И вдруг сквозь запотевшие очки — он чувствовал, как они врезались до боли в скулы, — увидел лося… Как и откуда он появился? Лось мчался перед «гончаком», огромный, с могучим, как у лошади-битюга, крупом, запрокинув голову с шипастыми рогами. Зверь обезумел, застекленели блестящие черные навыкате глаза; пар вырывался из раздутых черно-розовых ноздрей, они будто окровавились; сверкали восковой желтизной костяные шипы рогов; мелькали ноги, из-под копыт, бивших по сухому бетону, словно по листовому железу, высекался грохот… Ни свернуть, ни объехать. Мелькают совсем рядом тарелки-копыта, лоснится, блестит, словно горячая масляная сковорода, потная шерсть, обрубок хвоста со светлой оторочкой плотно вдавлен меж округлых ляжек…
Толпа улюлюкала, свистела в неистовом восторге. Для нее это было как внезапная разрядка, как цирковое зрелище, вроде выхода забавного клоуна после сложного и опасного трюка — полета под куполом. У Метельникова словно все умерло внутри, было только ожидание конца. Секундное ожидание, равное вечности.

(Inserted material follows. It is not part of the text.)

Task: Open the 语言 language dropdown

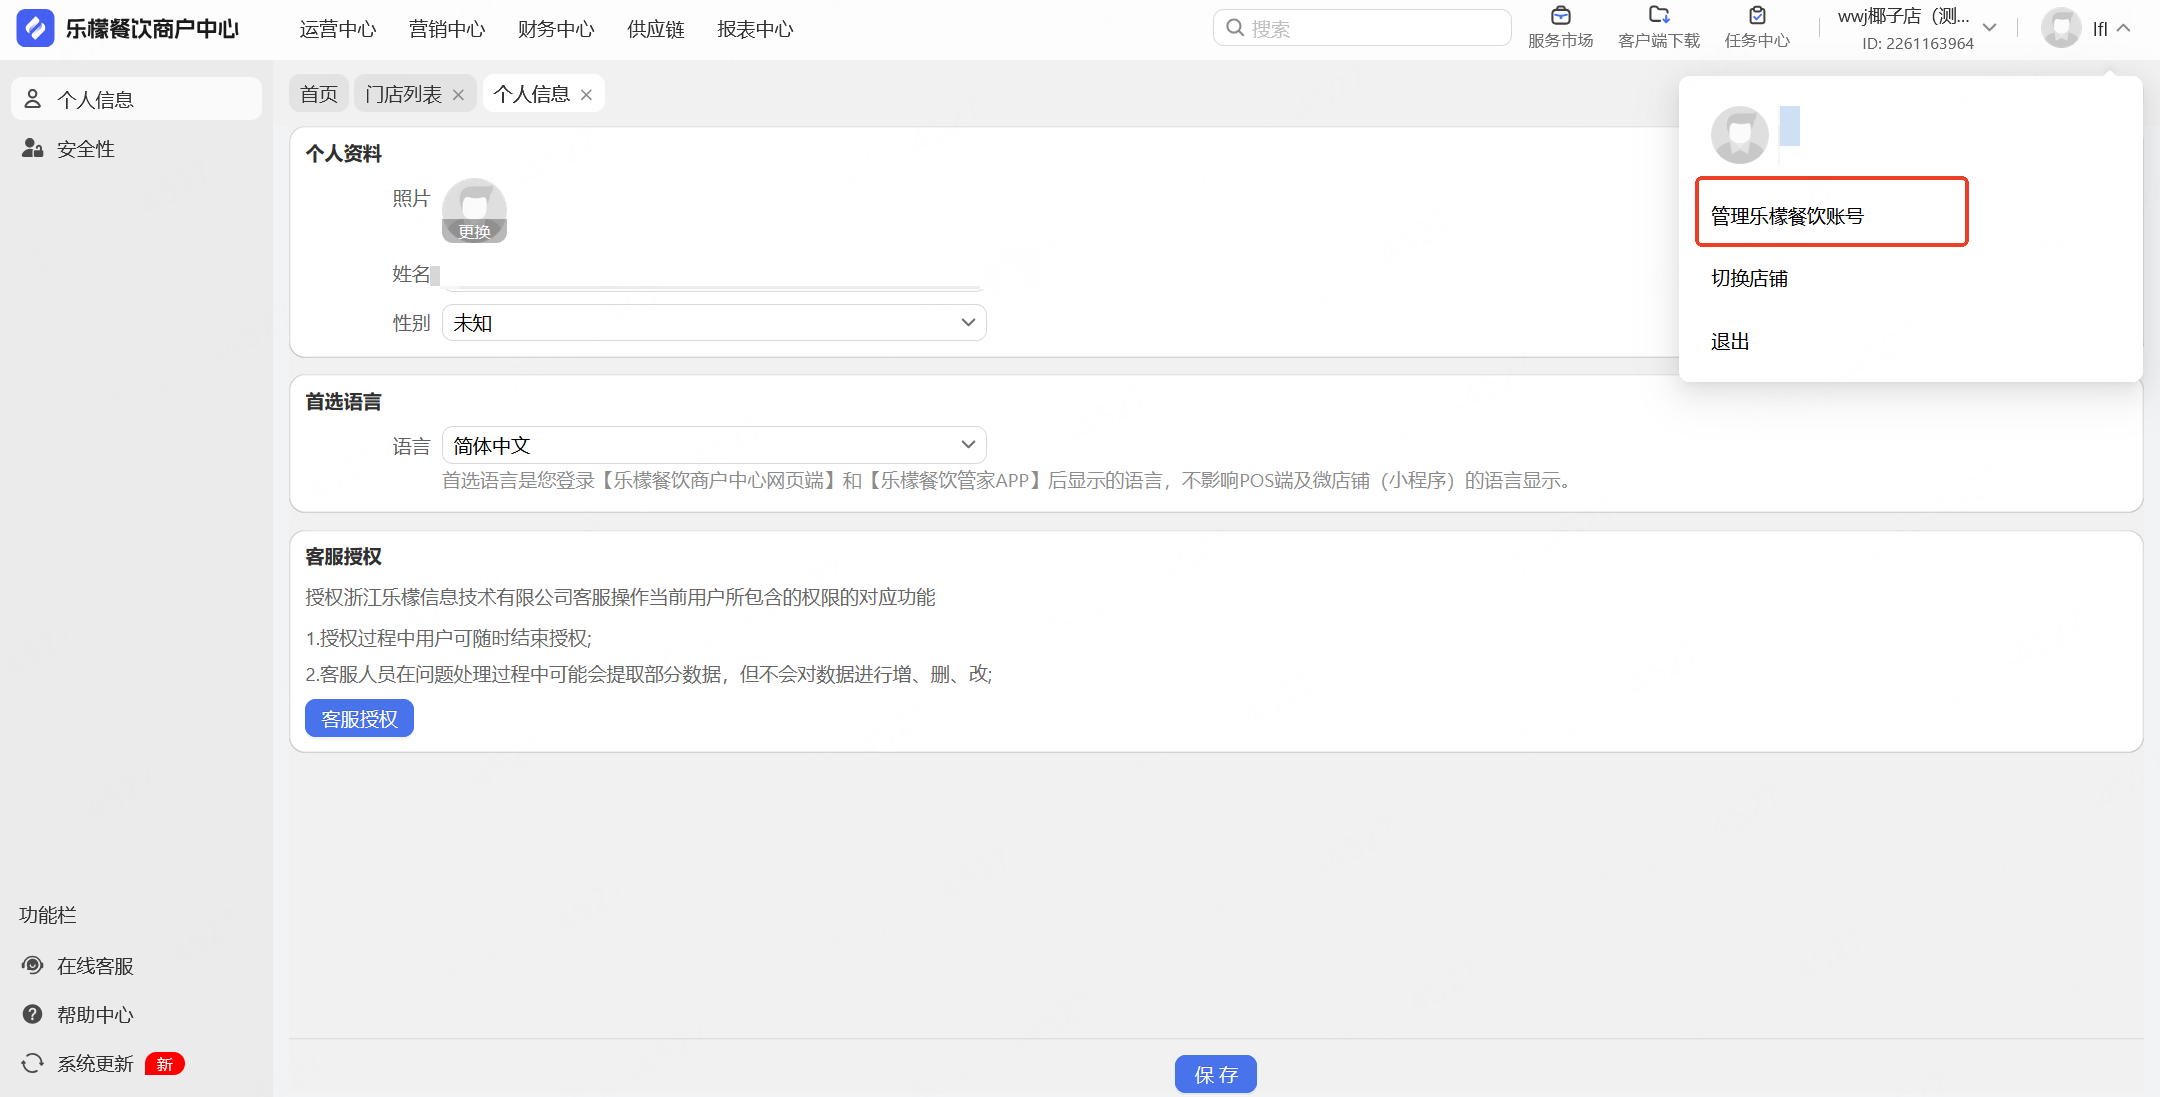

А лось летел среди живой человеческой шпалеры, и, когда Метельникову уже представилось — сейчас конец, катастрофа, лось внезапно с утробным ревом взвился на дыбы, рванулся с бетона в сторону, на живую человеческую изгородь. Мелькнули широкие, в волнистых наростах, растоптанные копыта. Чья-то машина метнулась в бок… Удар! Там все поплыло, завертелось. Сейчас и он… Холодок небытия, леденящий и сухой, уже опахнул лицо. «А как же отец? Где он?» И тотчас возник отец. Будто ножом отсечена мочка уха, шрам через всю левую скулу отбелен инеем — метины давней рыбацкой передряги, — лицо перекошено, голос хриплый, на срыве: «Петька-аа… раз-зява-аа!..»
Все! И вдруг — это уже и отец и не отец, и говорит он сипловато-низким голосом:
— По-одъе-ем!…
Петр сидел на кровати, чувствуя испарину под мышками, на груди, мелкую дрожь в икрах. Вскидывались на двухъярусных кроватях солдаты, выходили в коридор строиться на зарядку. Сверху свесилась кудлатая голова Пилюгина. На гусиной шее, жилистой, тонкой, кожа шершавая, будто рашпиль.
— Эх, «Одесса», сон видел — закачаешься! Шуры-муры разводил. Да такие! — Он сложил три пальца в щепоть, поднес к губам, чмокнул.
— Не валяйтесь! В строй!
Это мимо прошел сержант Бобрин, голый до пояса, в бриджах, прошел неторопливо, поигрывая на ходу мускулатурой: он весь в буграх и вздутиях. Когда-то Метельников видел бронзовую скульптуру спортсмена — из детдома водили на экскурсию в музей, — точная копия Бобрина. Он тогда не удержался, потрогал: твердо и холодно. Сержант тяжеловат, скуп на слова. Разойдется какой солдат, расшумится — отрежет: «Приказ!» или «Шум — это помехи», или «Не митинг — работа» — и отойдет. Пилюгин как-то сказал: «Привык в молчанку играть! Лесорубом был, потом — радиотехником: с деревьями да с аппаратурой не больно разговоришься!».